* [DIRECTIONS FOR THIS TASK] Copy the listing below word for word, without the pictures.
___
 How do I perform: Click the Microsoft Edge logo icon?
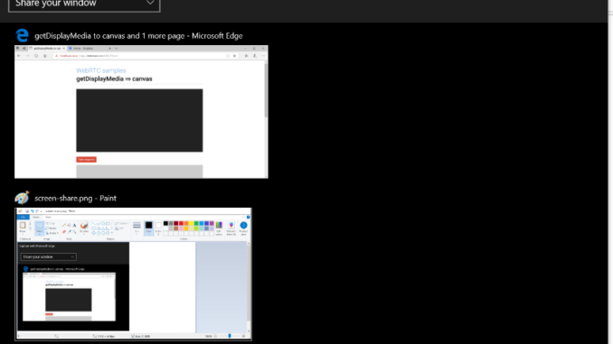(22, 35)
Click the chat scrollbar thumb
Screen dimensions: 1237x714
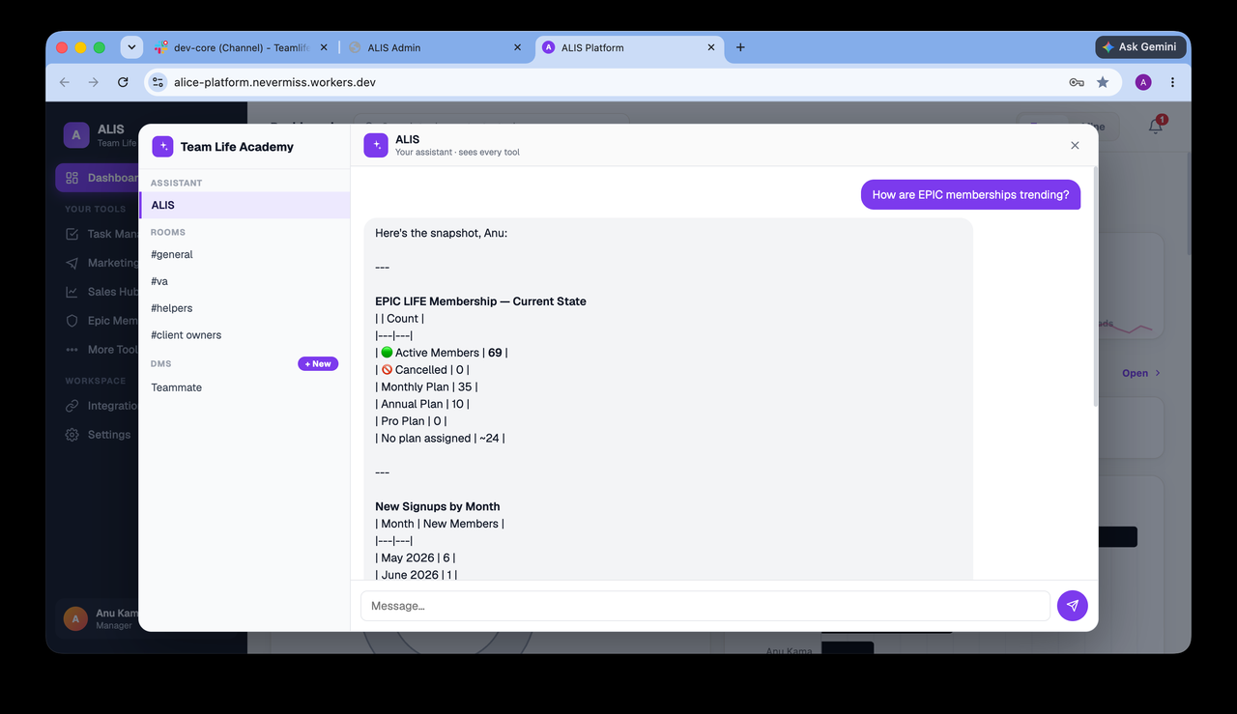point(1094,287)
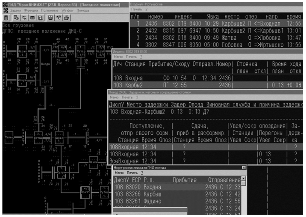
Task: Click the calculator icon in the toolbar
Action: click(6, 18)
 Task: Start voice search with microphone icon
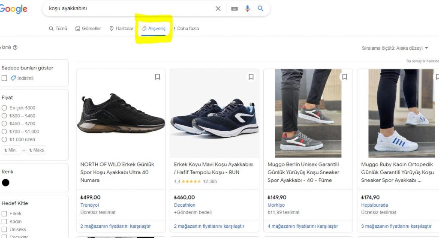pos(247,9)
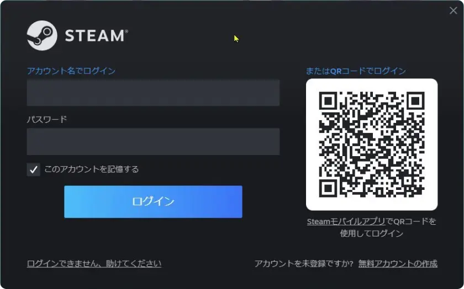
___
* [FINISHED EXERCISE]
 How do I perform: Click the Microsoft Edge logo icon?
(22, 35)
Click the chat scrollbar thumb
Screen dimensions: 1237x714
point(1094,287)
Task: Click the calculator icon in the toolbar
Action: click(6, 18)
 Task: Start voice search with microphone icon
pos(247,9)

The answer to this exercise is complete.